New Jersey lawmakers have been struggling and failing to actually legalize recreational sales and use for years. Last year, lawmakers punted the matter to voters in a referendum. Those voters overwhelmingly said yes—67 percent approved an amendment to the state constitution legalizing marijuana possession, cultivation, and use.
But that amendment still left lawmakers with the job of hammering out the actual laws controlling the marijuana marketplace. In the meantime, police were actually still citing people for marijuana possession despite the legalization proposition passing in November.
The new legislation will allow adults over the age of 21 to possess up to six ounces of marijuana. It'll be months before retail sales actually start, and, of course, those sales will be heavily regulated and taxed. And unfortunately for New Jersey tokers with green thumbs, residents will not be permitted to grow their own.
A debate over how to deal with underage users contributed to the delay in getting the bills passed. Ultimately, pushed by Murphy, lawmakers agreed to smaller penalties for underage use, starting with a written warning, followed by recommendations to social service organizations, and then finally $50 citations for subsequent offenses.
The legislation also contains some notable criminal justice reforms. For example, it states that the smell of marijuana is not enough to constitute "reasonable articulable suspicion" to justify a police stop to determine if a suspect is violating the new marijuana laws. It also specifies that underage users will be cited, not arrested, and will not be photographed or fingerprinted. Records for underage marijuana violations will be maintained separately from other records and will be kept confidential. Essentially, to the extent that they'll be enforcing marijuana restrictions against those under 21, the state is trying to avoid a punitive approach that will affect a young person's future.

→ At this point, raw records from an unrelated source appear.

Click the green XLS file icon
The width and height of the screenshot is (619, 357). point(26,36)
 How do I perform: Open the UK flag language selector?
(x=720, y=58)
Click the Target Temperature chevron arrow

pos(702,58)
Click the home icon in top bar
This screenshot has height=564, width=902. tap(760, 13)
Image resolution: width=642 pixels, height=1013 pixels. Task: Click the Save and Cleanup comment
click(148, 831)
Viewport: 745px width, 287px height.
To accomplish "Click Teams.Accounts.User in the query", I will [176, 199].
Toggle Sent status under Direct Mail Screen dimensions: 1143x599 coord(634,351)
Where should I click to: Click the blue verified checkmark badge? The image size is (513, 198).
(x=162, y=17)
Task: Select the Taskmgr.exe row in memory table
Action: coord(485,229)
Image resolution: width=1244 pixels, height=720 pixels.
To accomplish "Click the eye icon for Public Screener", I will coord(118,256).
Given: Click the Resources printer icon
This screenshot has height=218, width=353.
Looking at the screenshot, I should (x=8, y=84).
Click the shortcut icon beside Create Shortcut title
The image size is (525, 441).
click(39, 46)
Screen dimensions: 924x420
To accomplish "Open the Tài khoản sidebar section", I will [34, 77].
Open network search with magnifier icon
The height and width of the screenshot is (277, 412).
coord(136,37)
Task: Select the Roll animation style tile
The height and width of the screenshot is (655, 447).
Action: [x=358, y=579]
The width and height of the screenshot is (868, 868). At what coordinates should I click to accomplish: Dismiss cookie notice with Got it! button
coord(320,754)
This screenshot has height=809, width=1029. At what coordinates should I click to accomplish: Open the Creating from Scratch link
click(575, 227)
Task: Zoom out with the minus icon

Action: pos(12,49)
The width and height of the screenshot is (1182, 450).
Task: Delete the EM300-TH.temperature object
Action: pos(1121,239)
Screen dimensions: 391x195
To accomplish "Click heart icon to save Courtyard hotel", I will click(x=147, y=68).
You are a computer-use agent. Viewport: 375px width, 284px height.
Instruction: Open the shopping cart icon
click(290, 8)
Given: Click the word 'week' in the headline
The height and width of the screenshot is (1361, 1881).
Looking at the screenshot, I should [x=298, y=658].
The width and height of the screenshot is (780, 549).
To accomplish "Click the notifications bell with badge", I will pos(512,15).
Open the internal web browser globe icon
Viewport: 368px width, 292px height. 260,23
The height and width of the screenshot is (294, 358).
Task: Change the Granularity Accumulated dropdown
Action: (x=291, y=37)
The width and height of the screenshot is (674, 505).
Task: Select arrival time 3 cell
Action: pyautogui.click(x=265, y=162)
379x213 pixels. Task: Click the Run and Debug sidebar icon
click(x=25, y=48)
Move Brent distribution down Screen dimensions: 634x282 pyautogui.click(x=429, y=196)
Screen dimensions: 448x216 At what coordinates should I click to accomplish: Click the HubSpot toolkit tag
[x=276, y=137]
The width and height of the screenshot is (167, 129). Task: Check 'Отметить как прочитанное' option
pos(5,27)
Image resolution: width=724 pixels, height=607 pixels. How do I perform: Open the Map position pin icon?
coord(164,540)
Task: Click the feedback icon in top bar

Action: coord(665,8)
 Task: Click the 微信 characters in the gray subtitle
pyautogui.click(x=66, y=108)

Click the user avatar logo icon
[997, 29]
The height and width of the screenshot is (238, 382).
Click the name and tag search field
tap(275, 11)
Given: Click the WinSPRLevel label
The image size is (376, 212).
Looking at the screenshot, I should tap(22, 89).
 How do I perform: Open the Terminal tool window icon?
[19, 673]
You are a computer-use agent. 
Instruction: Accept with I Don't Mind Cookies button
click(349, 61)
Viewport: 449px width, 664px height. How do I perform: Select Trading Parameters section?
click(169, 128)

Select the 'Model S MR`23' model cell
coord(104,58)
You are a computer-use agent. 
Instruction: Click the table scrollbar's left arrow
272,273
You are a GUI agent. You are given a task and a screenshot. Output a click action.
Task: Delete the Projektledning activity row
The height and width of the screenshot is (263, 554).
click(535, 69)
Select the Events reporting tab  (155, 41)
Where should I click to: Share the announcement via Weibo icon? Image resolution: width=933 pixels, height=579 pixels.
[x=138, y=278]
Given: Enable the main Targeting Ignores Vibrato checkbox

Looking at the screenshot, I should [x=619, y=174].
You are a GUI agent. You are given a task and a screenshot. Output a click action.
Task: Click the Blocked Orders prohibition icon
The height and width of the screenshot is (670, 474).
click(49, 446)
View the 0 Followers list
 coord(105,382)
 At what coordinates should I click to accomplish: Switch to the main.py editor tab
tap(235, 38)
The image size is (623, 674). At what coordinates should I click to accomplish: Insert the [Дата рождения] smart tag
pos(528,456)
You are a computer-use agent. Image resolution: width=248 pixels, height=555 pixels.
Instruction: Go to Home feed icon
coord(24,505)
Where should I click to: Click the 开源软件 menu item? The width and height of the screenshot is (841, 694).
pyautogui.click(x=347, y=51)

Meanwhile, the neighboring state of New York is still figuring out how or if it's going to legalize marijuana this year. Like New Jersey, the Empire State has been trying and failing for several years now to get a bill together that will earn the support of both lawmakers and the governor.
Democratic Gov. Andrew Cuomo has made legalization a priority this year, but his initial plan had some serious problems. Like New Jersey, it will still forbid New Yorkers to grow their own marijuana. In addition, it lacked a mechanism to allow for marijuana to be delivered. And, strangely, Cuomo's proposal actually increased the criminal penalties for anybody caught selling marijuana to anybody under 21.
Cuomo has now released some proposed amendments that will resolve some of the conflicts. One amendment calls for the state's regulatory agency to oversee licenses for delivery. A second amendment will keep penalties for underaged dealing as they are (a misdemeanor). Notably, Cuomo's plan does not include the automatic expungement of previous marijuana convictions.
Cuomo's amended plan still forbids home cultivation. However, Marijuana Moment notes that a bill proposed by lawmakers does allow for personal cultivation, so this is still a point of contention between lawmakers and the governor.